Found another error on the spreadsheet. Phase C had Ib instead of Ic in the formula. Please look this over and see if you see an error. Notice that adding a load to phase-N causes the current to go down.

 

[waross]

Some comments on the power factor phase angles of the various loads may explain the reduced currents.
Generally, adding a phase to neutral load will not reduce the line current of line to line loads.
If you are mixing inductive and capacitive loads then addition of a load may cause the current to drop, regardless of the connection, line to line or line to neutral.
You may have calculated a "C" phase load as an addition to the "A" phase current or you may have made a sign error or an angle error.
Or, you may be adding a capacitor to an inductor.

Bill
--------------------
"Why not the best?"
Jimmy Carter

 

[jghrist]

These software program are making it so we don't know if they are giving us the corrent information. This program I use was incorrect and I assumed it was correct.

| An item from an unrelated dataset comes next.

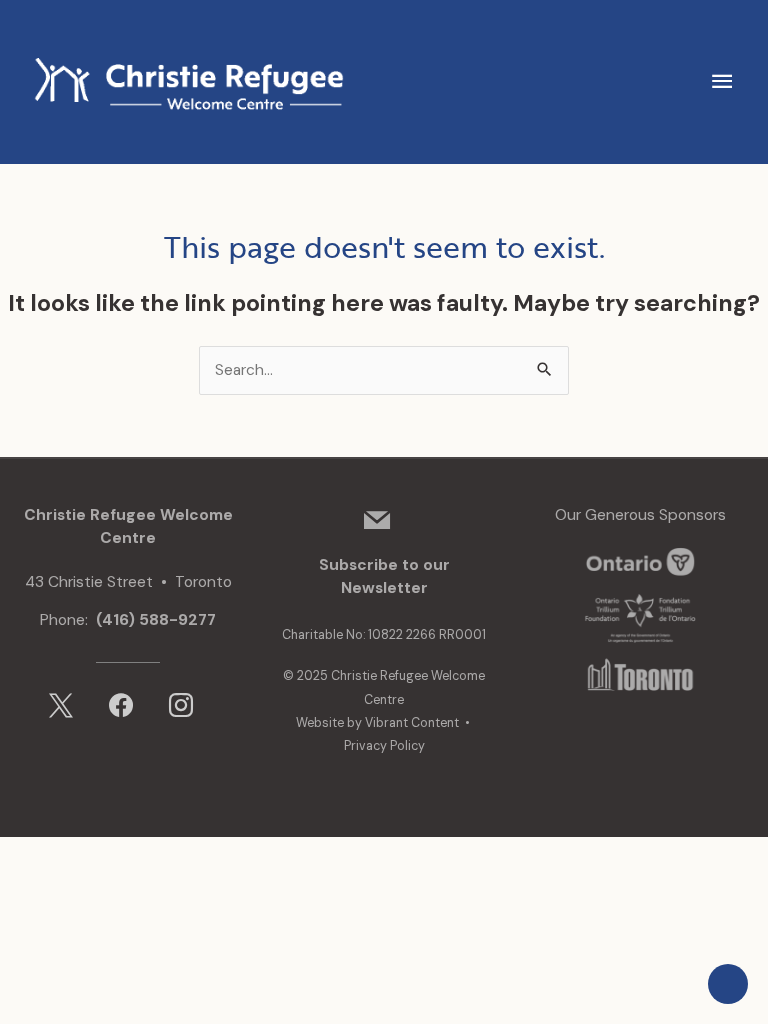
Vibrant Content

If the program uses the simplified NEC kVA method, then it may give different answers than a rigorous analysis, but still not be wrong. As Rafiq stated in an earlier post, the results will be conservative which is not bad.

 

[bjenks]

I started from scratch on the spreadsheet as I found two other errors. 1) I believe you have to replace PF angle from the actual angle. The orginal was just the opposite. 2) The Current nodes were in the wrong direction compared to the Voltage.

After fixing that, I was able to update the actual current and now have the same answer as the software program and it now makes sense.

real imag
Iab 18.00 10.39
Ica 0.00 0.00
Ian 3.00 0.00
Ia 21.00 10.39
Mag Angle(?)
Ia 23.43 26.33


real imag
Ibc 0.00 0.00
Iab 18.00 10.39
Ibn 0.00 0.00
Ib -18.00 -10.39
Mag Angle(?)
Ib 20.78 -150.00

I shouldn't need to do any updates from here as I tried all types of different situations and they all lined up with what logic would suggest. Here is the last spreadsheet update.

 

[burnt2x]

bjenks,
Please try punching-in PF's other than lagging loads (negative PF) and you won't get calculations done because you set PF data validation to "between" 0.000001 and 1. Suggest you reset PF data input validation to "less than" 1.000000009 or so to get the logic right.
I guess this is one reason why we didn't get the correct vector for currents since we missed to consider PF sign wrt lagging/leading PFs.
Please see attached file.
BTW, thanks for getting the exercise closure. It's been a long time since I get to do some calculations because we relied too much on softwares.

 

[bjenks]

I guess this is one reason why we didn't get the correct vector for currents since we missed to consider PF sign wrt lagging/leading PFs.

You are correct, I should have added that to make this complete. If I remember correctly, Leading PF would add to the original angle and Lagging would subtract. With that in mind I added this feature to the spreadsheet.